Rodeada de gigantescos monitores de culo gigante propios de la época, la presentadora de Tomorrow’s World cuenta en este minireportaje qué era y qué se podía esperar de la Superautopista de la información allá por 1994, hace más de 25 años. Este sonoro y futurista conceto de principios de los años 90 se atribuyó a Al Gore, vicepresidente de los Estados Unidos en la época de Bill Clinton; a veces se denomina superautopista, a veces simplemente autopista y, ya por los chistes, a veces fue reducido incluso a humilde autovía.

Como puede verse a pesar de la exaltación con la que la presentadora enseña las posibilidades de ese mundo futuro, ese maravilloso «lugar» es poco más que una incipiente Web hiperenlazada acompañada de los servicios típicos de internet como el correo electrónico («¡Puedo escribir a Bill Clinton! Pero no a John Major, porque no tiene módem…»), las tiendas (¿por qué siempre las primeras son las de flores?) o la incluso la televisión interactiva.

Y aunque a Netflix ni se lo esperaba, porque tal y como recuerda la presentadora «la Superautopista es todavía muy lenta si se viaja por las líneas telefónicas de cobre» en el mundo futuro en el que las conexiones fueran de fibra óptica se podrían transmitir imágenes e incluso vídeo de calidad.

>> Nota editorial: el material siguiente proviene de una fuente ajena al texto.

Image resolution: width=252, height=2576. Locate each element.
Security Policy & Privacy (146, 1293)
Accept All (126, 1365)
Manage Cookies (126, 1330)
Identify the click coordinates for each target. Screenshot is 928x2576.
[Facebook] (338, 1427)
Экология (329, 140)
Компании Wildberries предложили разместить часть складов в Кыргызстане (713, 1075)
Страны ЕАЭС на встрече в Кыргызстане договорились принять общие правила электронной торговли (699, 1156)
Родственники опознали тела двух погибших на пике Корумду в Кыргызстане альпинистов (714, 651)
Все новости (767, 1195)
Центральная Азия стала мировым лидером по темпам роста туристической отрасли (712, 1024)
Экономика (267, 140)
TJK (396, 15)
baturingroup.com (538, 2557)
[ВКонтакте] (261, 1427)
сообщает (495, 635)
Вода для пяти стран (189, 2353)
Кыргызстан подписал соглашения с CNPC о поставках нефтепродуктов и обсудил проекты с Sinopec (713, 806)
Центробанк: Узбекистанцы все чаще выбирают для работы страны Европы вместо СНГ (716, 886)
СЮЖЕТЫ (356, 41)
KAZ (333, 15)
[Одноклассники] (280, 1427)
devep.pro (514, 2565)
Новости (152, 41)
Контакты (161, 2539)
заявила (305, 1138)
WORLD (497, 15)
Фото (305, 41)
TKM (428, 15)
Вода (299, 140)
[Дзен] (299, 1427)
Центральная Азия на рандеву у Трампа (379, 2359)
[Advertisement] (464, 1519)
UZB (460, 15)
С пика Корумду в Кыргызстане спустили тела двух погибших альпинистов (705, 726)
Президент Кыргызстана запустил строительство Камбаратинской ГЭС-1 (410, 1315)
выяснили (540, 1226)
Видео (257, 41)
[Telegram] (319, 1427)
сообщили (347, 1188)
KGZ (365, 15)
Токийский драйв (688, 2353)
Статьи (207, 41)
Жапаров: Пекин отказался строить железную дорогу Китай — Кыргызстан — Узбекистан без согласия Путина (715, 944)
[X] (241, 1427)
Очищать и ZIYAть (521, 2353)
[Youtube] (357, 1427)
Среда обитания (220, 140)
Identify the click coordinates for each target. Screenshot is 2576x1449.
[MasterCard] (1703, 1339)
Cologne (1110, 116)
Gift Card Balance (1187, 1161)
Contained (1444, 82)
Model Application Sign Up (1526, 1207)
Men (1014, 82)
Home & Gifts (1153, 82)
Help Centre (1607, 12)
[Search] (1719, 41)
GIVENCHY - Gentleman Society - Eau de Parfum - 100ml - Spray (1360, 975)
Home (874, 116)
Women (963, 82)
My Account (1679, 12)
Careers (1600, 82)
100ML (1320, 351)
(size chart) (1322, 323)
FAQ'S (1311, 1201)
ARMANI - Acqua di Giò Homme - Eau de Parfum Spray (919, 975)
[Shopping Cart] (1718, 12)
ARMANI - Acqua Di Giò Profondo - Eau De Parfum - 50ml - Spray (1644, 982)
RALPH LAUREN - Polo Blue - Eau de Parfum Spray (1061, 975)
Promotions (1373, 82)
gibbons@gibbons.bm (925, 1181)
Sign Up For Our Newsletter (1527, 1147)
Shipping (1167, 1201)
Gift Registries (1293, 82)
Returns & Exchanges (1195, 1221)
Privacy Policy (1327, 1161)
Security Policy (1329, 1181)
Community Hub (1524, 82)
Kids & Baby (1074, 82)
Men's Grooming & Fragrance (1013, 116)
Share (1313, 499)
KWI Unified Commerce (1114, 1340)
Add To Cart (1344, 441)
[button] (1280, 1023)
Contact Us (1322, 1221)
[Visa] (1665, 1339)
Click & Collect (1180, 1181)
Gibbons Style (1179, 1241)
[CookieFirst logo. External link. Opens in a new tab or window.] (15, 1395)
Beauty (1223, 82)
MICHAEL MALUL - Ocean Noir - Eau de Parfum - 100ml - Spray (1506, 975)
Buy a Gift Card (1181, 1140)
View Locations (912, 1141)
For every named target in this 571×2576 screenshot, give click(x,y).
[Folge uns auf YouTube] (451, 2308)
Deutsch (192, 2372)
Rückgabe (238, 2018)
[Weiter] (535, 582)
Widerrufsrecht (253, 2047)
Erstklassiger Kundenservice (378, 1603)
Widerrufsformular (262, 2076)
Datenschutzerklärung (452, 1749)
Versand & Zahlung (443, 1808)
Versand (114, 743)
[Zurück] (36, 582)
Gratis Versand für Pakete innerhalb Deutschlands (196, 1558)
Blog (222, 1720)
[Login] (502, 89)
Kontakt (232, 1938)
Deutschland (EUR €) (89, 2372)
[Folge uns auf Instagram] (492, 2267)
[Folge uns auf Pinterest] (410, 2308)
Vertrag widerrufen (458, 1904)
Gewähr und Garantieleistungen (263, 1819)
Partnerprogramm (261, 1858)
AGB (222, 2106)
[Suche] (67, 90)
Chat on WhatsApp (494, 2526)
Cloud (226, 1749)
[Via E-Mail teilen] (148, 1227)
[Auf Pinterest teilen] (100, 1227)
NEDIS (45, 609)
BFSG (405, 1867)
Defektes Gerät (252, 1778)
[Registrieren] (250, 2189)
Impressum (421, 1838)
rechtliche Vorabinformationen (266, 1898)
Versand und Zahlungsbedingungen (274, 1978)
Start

De hecho hace una acertada demostración de programa de televisión interactivo en el que se pueden ver películas y documentales a la carta e incluso hacer clic sobre el traje de un presentador para entrar en la tienda a comprarlo (como hoy en día en Instagram y otras apps).

Otra cosa que se deja entrever y que resulta muy curiosa es toda la relativa a las problemáticas de licencias y derechos: la BBC británica, por ejemplo, no tenía autorización para los servicios de televisión por cable, pero no había en principio limitaciones sobre qué se podía transmitir por la línea telefónica o de fibra «mientras se permitiera a otras empresas hacer lo mismo». También es divertida la mención a que tras realizar la compra en una tienda online «obviamente hay que dar la tarjeta de crédito para pagar», como si fuera algo ineludible, pasando por alto la posible existencia de otras formas de pago, del dinero electrónico y todo lo que vendría después.

Por si alguien no se ha fijado, en el minireportaje de cuatro minutos se aprecia el efecto vendeburras con ocho menciones al término «superautopista de la información», algo así como las veces que hoy en día podemos escuchar «metaverso» en cualquier noticia aunque no tenga mucho que ver con el tema. Quizá es por esa sensación de déjà vu con esos universos virtuales que parecen estar todavía en pañales, al menos comparados con lo que nos intentan vender por todas partes. La historia parece que se repite.

¡Ah! Y tampoco predijo la existencia de los camioneros en la superautopista. Señal de que también hay muchos efectos colaterales que se pasan por alto.